Dans une notice, voici ce que j'ai pu y lire: «
Les Illuminations ont le voile mystérieux de l'énigme. La critique littéraire s'interroge toujours sur la date de composition de ces proses rimbaldiennes. le point est important: il détermine l'optique que l'on a de l'ascension créatrice d'
Arthur RIMBAUD.
Les Illuminations sont-elles l'exercice du Voyant qui les aurait composées avant
Une saison en enfer, ou la flore géniale d'un esprit qui a dépassé les hantises adolescentes pour s'aboucher au souffle redécouvert de la poésie vraie?»

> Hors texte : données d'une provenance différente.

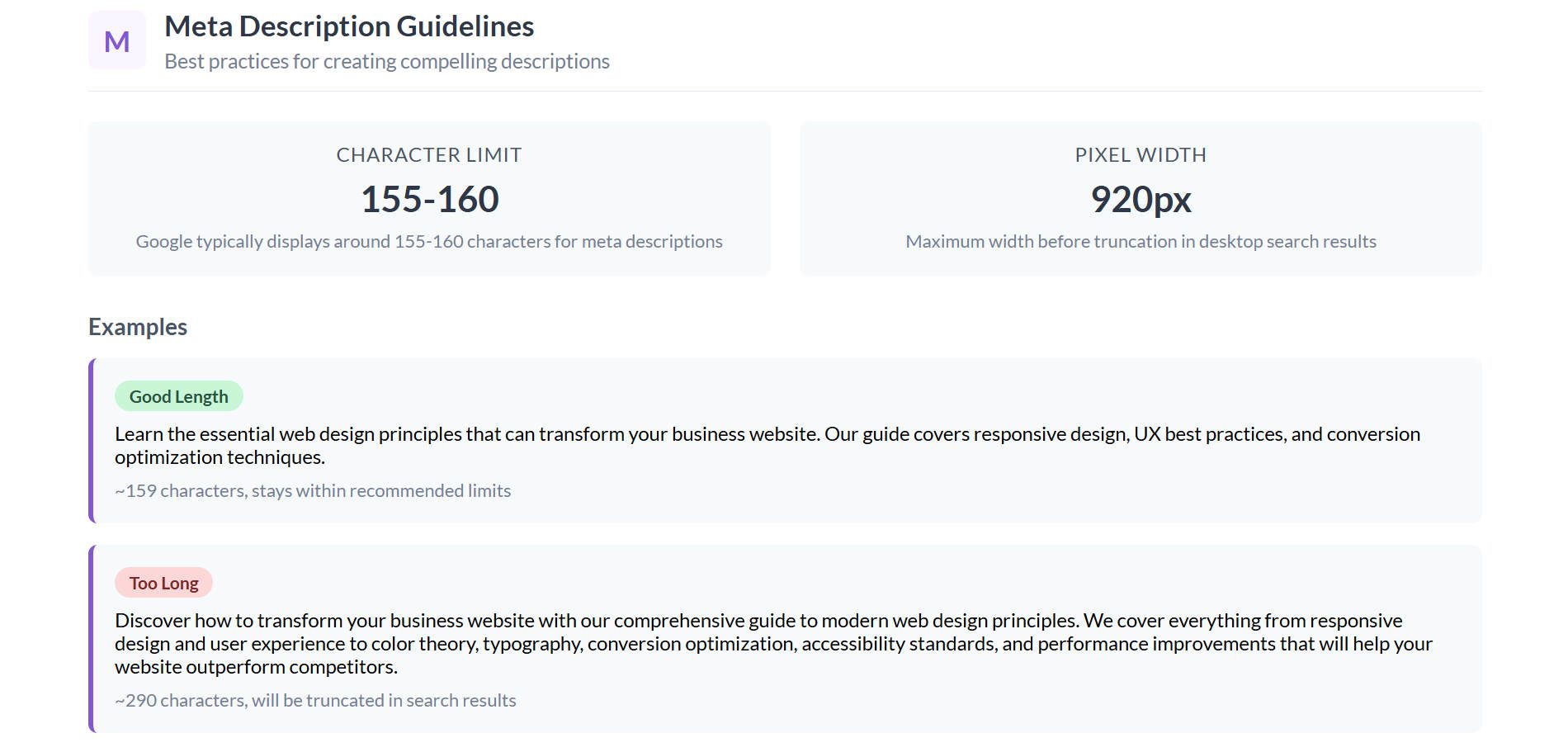Click the ~290 characters truncated note

coord(315,701)
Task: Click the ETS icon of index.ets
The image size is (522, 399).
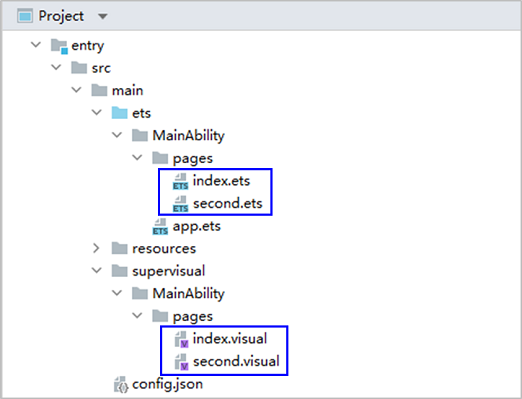Action: [180, 181]
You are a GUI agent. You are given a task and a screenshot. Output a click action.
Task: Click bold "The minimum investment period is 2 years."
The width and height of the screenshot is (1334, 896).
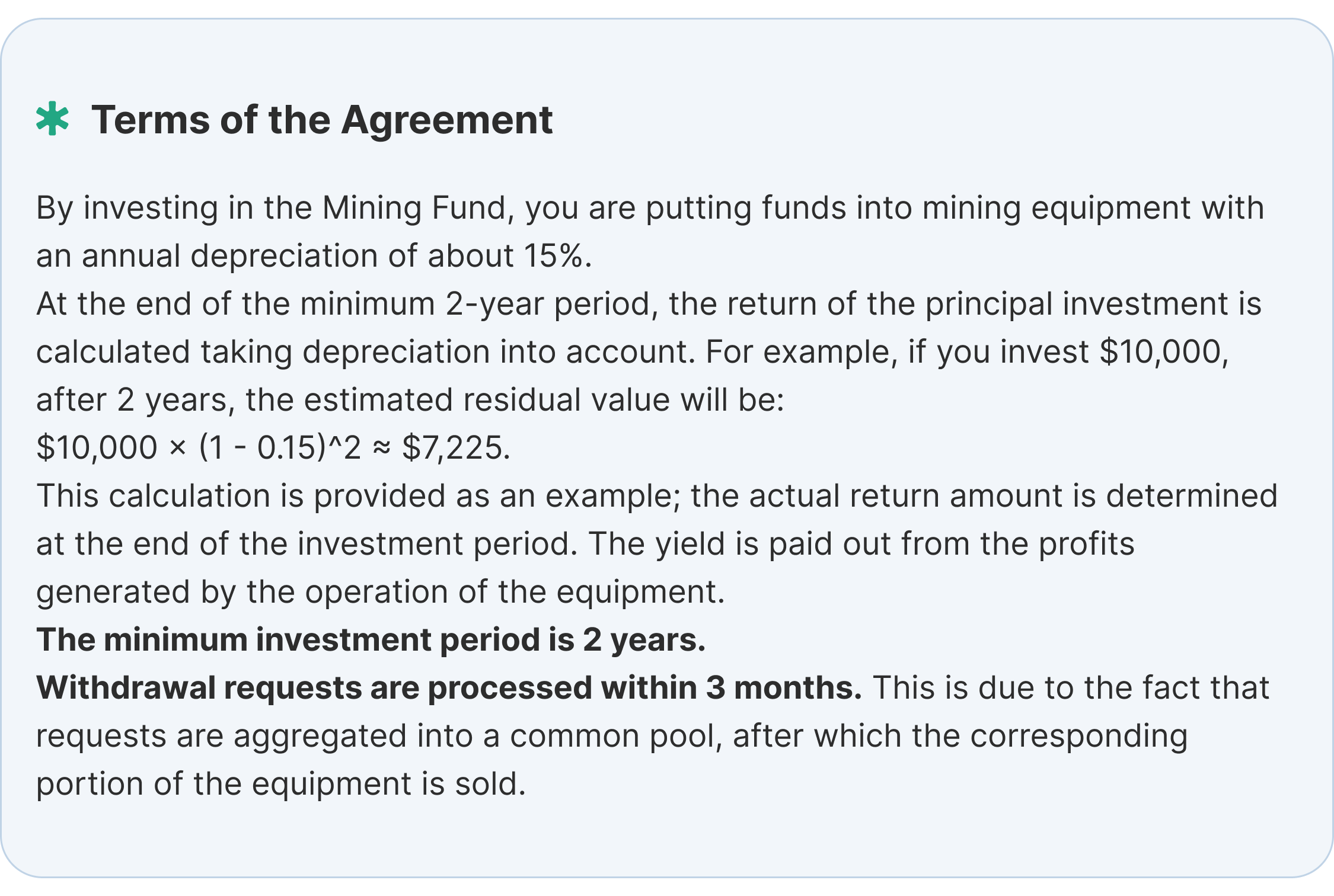point(371,640)
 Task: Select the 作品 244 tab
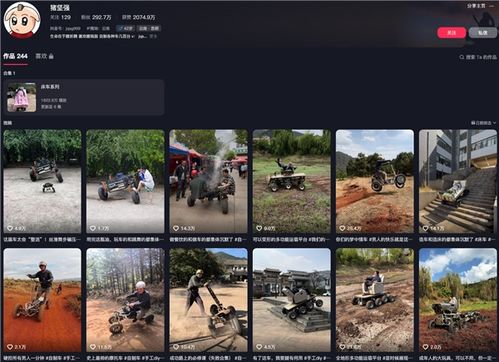coord(15,56)
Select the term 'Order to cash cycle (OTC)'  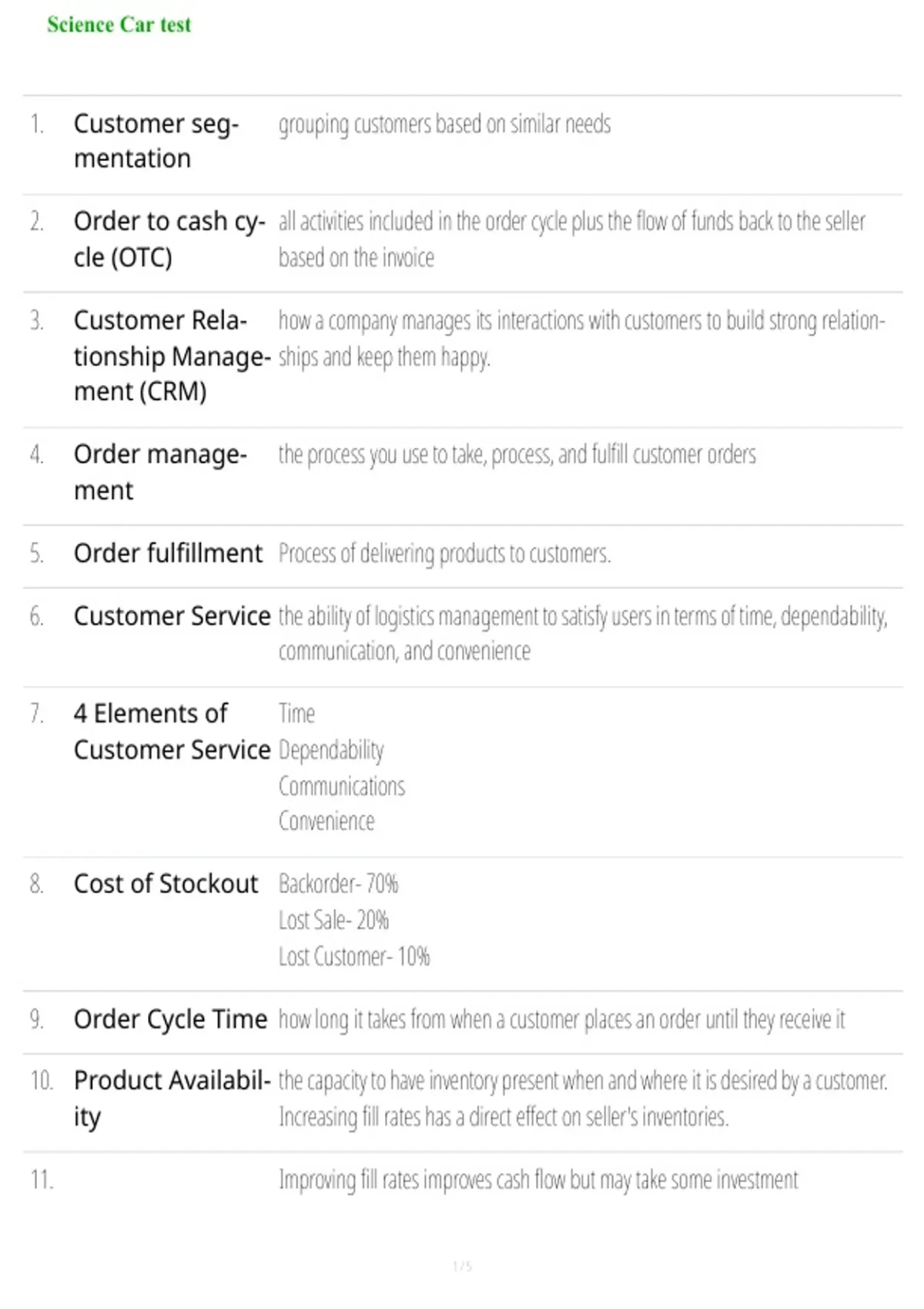pyautogui.click(x=169, y=239)
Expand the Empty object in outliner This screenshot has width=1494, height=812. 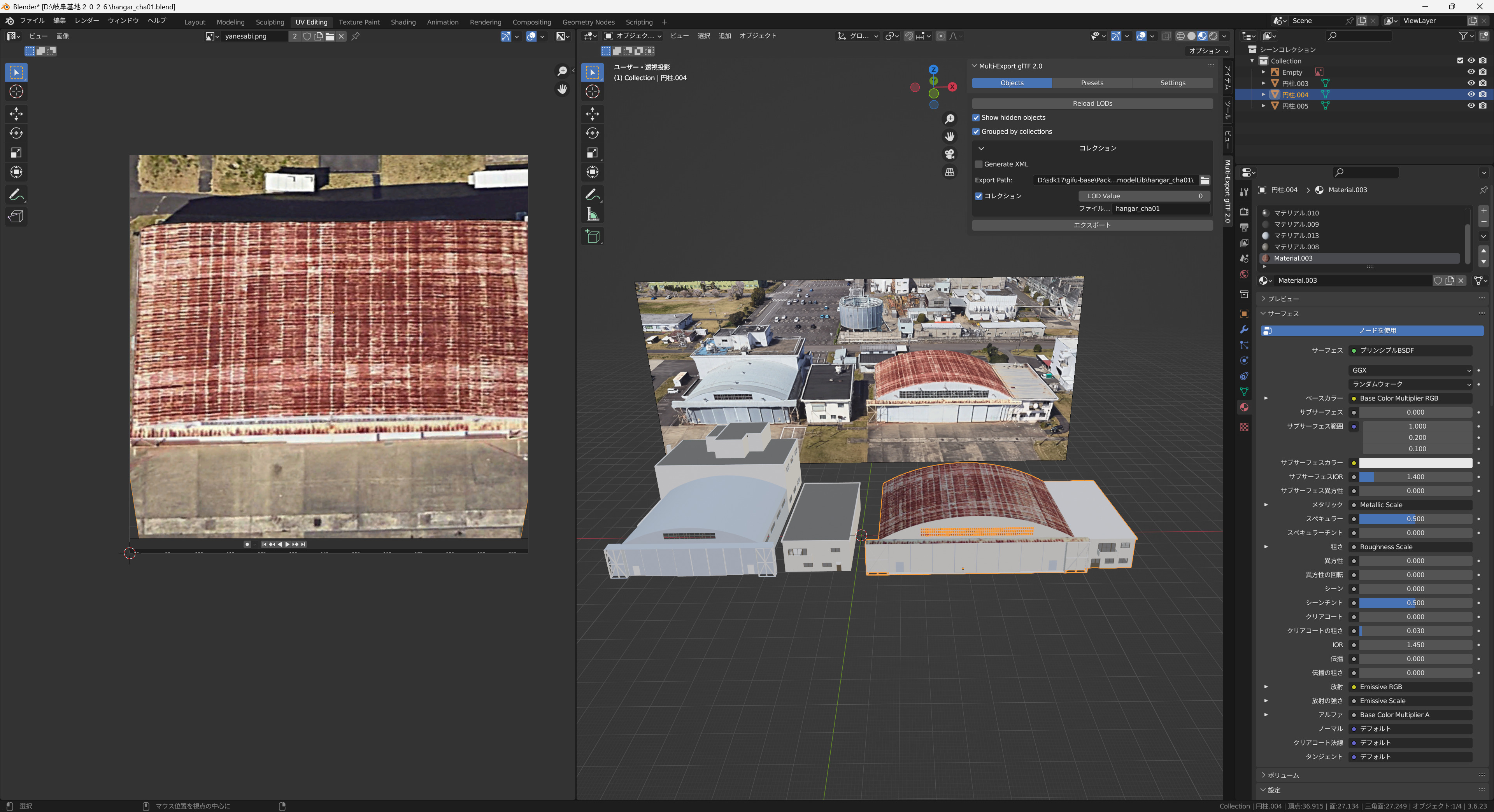[1263, 72]
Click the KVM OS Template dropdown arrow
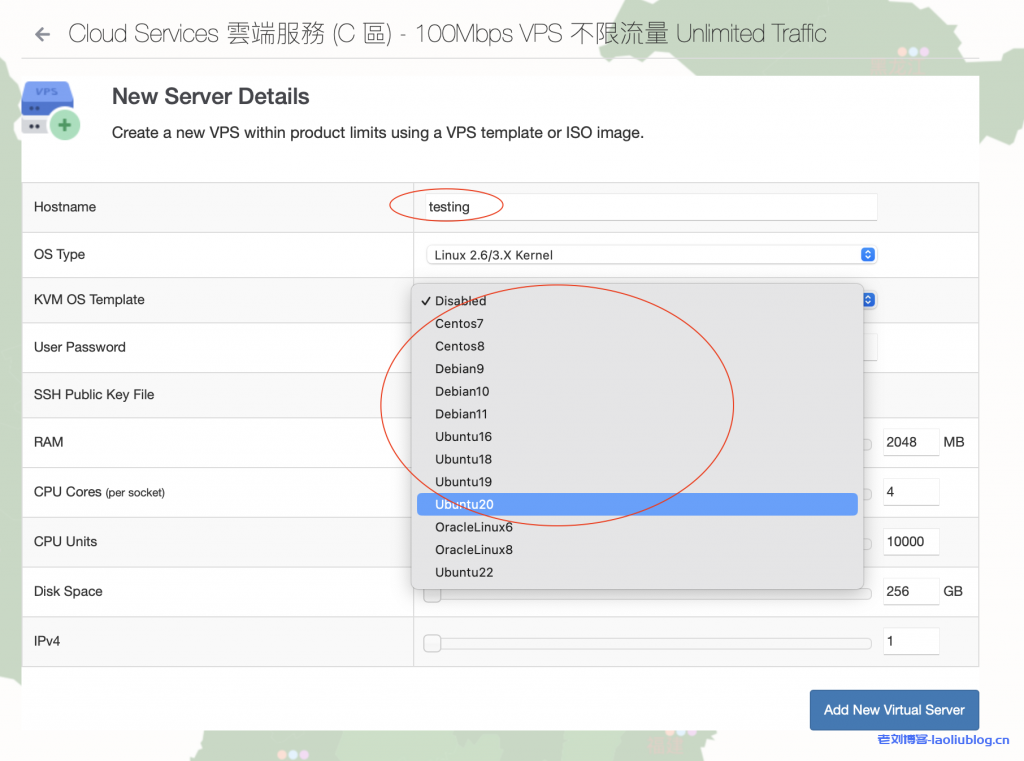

Ce passage paraît difficile à saisir mais il l'est moins après la lecture, que dis-je, plutôt le contexte d'écriture des
Illuminations.
Tout d'abord,
Les Illuminations est un recueil de poèmes dont la rédaction a duré trois années.
Rimbaud était lié à
Verlaine, ce n'est un secret pour personne, et ces longs voyages faits entre eux à travers l'Europe ont favorisé leur amour, mais aussi l'écriture, beaucoup de concertation, d'effusion parfois. On parle aussi d'adolescence, mais il faut se souvenir aussi que
RIMBAUD a écrit la plus grande partie de son œuvre poétique entre 16 et 20 ans. Son écriture était aussi violente et impulsive que son caractère, sa jeunesse libérée, son mal-être surtout. Souvenez-vous du «bateau ivre», ou bien «le dormeur du val»?
Malgré ça tout n'est pas saisissable chez le poète, parfois déroutant, pourrions-nous dire.
Considérons «Barbare» par exemple. «Les brasiers et les écumes. La musique, virement des gouffres et choc des glaçons aux astres… ». Faute d'avoir pu déchiffrer cette énigme de mots, le lecteur ne peut aller au bout des intentions pourtant très construites de
RIMBAUD.
A défaut de savoir, nous sommes condamnés à rester à la surface de son livre.
Nous devinons un texte à la tournure paradoxale, des propos ambigus, un réquisitoire ardent, enfin le rêve fou d'un monde nouveau.
Déjà, on pressent que
Rimbaud est à la recherche de formes nouvelles du langage.
Poète maudit comme on eut parlé de lui,
RIMBAUD n'en reste pas moins un poète hors norme dont l'œuvre ressemble à sa vie, c'est-à-dire incluant une notion de défi, de mystère, certainement valeur de combat.
Les textes du poète constituerait-il la clé de voute de la poésie française? Nous n'en sommes pas loin.